Wednesday, September 3, 2014

Diabetes in Children

Diabetes mellitus is a metabolic disease characterized by chronic hyperglycemia and results from either defects in insulin secretion/ insulin action or both. The incidence of type 1 diabetes varies between different countries and ranges from as low as 0.1 to 57.6/100,000. The Highest incidence has been documented in Finland and the lowest in China and is mostly in children 0-4 years of age.
Type 1 diabetes (T1D) is characterized by autoimmune destruction of the insulin producing beta cells in the pancreatic islets, leading to abnormal glucose tolerance and eventually ketoacidosis.
Currently the diagnosis of T1D leads to lifetime dependence on injections of exogenous insulin to control blood glucose levels . Unfortunately, control is difficult to achieve but is needed to avoid fluctuations in glucose concentration and prevent micro vascular damage and long-term complications.
The choice of insulin regimen will depend on many factors including age, duration  of diabetes, Lifestyle (dietary patterns , exercise schedules, school) targets of metabolic control and particularly individual patient / Family preferences. The treatment of diabetes in many parts is still regular insulin mixed with intermediate acting insulin in twice daily doses.
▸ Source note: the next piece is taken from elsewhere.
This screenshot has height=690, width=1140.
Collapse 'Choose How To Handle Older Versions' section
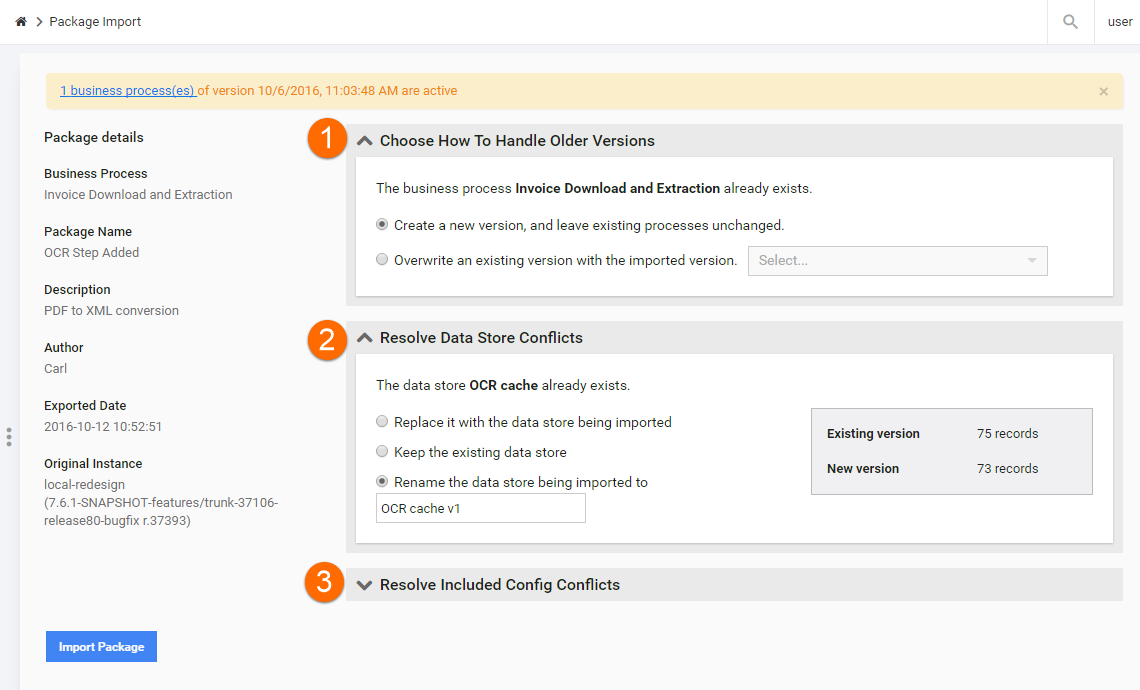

Now, insulin analogues have been developed and are in use all over the world, of which three rapid acting types are currently available for children (aspart, glulisine, and lispro) and the basal insulin analogues are glargine and detemir. Bolus/basal therapy that combine premeal aspart of lispro with glargine or detemir insulin has emerged as the 'Gold Standard' for intensive injection therapy provided through multiple daily injections (MDI) for adolescent and adults. An insulin pump (continuous subcutaneous insulin infusion) is currently the best way to imitate the physiological insulin profile and is an alternative to treatment with MDI. Its use has been increasing and proving to be successful in most of the western countries.
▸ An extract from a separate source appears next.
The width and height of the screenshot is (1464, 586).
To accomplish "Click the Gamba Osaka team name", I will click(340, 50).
Glycaemic control is assessed by regular monitoring of blood glucose at home and 3 monthly HbA1c measurements. Insulin adjustments should be made until target blood glucose levels and target HbA1c are achieved. Recently much emphasis is being given on managing diabetes with consistent massages and specific target set for young people by the pediatric team. Studies have shown a strong association between the target glycaemic control set by pediatric doctor's team and that perceived by adolescents and their parents. It has also been shown that it is the centers effectiveness in implementing the treatment regimen that affects metabolic control and not the insulin regimens.
Currently large number of are being conducted which include role of vitamin D3, oral insulin, nutritional intervention (docoshaexaenoic acid) etc for prevention of type 1 diabetes . Long - term studies of the safety and efficacy of insulin analogues in children and development of islet cell transplantation as a therapy for T1DM are also being conducted.